Das Land unterstützt die Entwicklung von Bildungslandschaften

Seit mehr als zehn Jahren bietet die Förderposition 5.1, "Kinder- und Jugendarbeit in Kommunalen Bildungslandschaften" des Kinder- und Jugendförderplans, den Trägern der Kinder- und Jugendarbeit die Möglichkeit, sich in die Ausgestaltung von Bildungslandschaften vor Ort einzubringen. Dazu stehen im KJFP 2023-2027 Projektfördermittel in Höhe von rund 670.000 Euro pro Jahr zur Verfügung. Ziel der Projekte ist es auch, die offene und verbandliche Kinder- und Jugendarbeit darin stärker zu verankern. Hierbei kommen sowohl Kooperationen mit dem außerunterrichtlichen Bereich von Ganztagsschulen (jedoch keine regulären Ganztagsangebote) als auch mit nicht schulischen Bildungspartnern in Frage.
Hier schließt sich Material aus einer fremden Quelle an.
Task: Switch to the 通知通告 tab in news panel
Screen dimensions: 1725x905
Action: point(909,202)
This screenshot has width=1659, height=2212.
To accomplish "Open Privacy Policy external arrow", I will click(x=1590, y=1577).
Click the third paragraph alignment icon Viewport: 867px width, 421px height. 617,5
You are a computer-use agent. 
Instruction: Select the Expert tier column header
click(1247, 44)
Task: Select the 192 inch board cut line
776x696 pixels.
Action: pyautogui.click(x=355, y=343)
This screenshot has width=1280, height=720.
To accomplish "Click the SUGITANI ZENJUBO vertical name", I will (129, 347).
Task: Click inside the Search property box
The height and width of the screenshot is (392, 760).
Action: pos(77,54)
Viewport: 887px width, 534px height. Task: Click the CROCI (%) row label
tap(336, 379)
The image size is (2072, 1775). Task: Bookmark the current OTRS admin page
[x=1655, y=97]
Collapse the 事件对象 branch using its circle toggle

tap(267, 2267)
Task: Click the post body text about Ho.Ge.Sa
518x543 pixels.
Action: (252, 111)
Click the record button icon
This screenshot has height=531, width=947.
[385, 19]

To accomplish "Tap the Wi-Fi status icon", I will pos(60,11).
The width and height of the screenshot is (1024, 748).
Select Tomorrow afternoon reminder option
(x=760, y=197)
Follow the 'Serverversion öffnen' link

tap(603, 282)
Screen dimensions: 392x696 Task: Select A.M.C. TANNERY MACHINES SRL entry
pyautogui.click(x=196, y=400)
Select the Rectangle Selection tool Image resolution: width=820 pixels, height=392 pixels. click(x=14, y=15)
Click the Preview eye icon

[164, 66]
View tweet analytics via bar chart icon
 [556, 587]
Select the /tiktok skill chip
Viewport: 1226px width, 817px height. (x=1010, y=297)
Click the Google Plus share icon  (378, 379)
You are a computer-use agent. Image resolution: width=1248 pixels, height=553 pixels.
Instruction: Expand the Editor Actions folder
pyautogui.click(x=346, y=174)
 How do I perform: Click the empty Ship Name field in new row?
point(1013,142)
Aus der Praxis heraus ist darüber hinaus mit dem Kompass Bildungslandschaften ein innovatives, webbasiertes Tool entstanden. Es bringt allen Interessierten, insbesondere aus dem Bereich der Kinder- und Jugendarbeit und -politik, die Idee und die Pfade der Bildungslandschaft näher. Der Kompass stellt nicht nur grundlegende Informationen rund um Bildungslandschaften, Zusammenarbeit im Bildungsbereich und jugendorientierte Bildung vor. Er unterstützt auch bei der Planung, skizziert Strategien und zeigt Wege auf. Nicht zuletzt hilft das Tool, sich in den Strukturen der Bildungslandschaften in Nordrhein-Westfalen zu orientieren.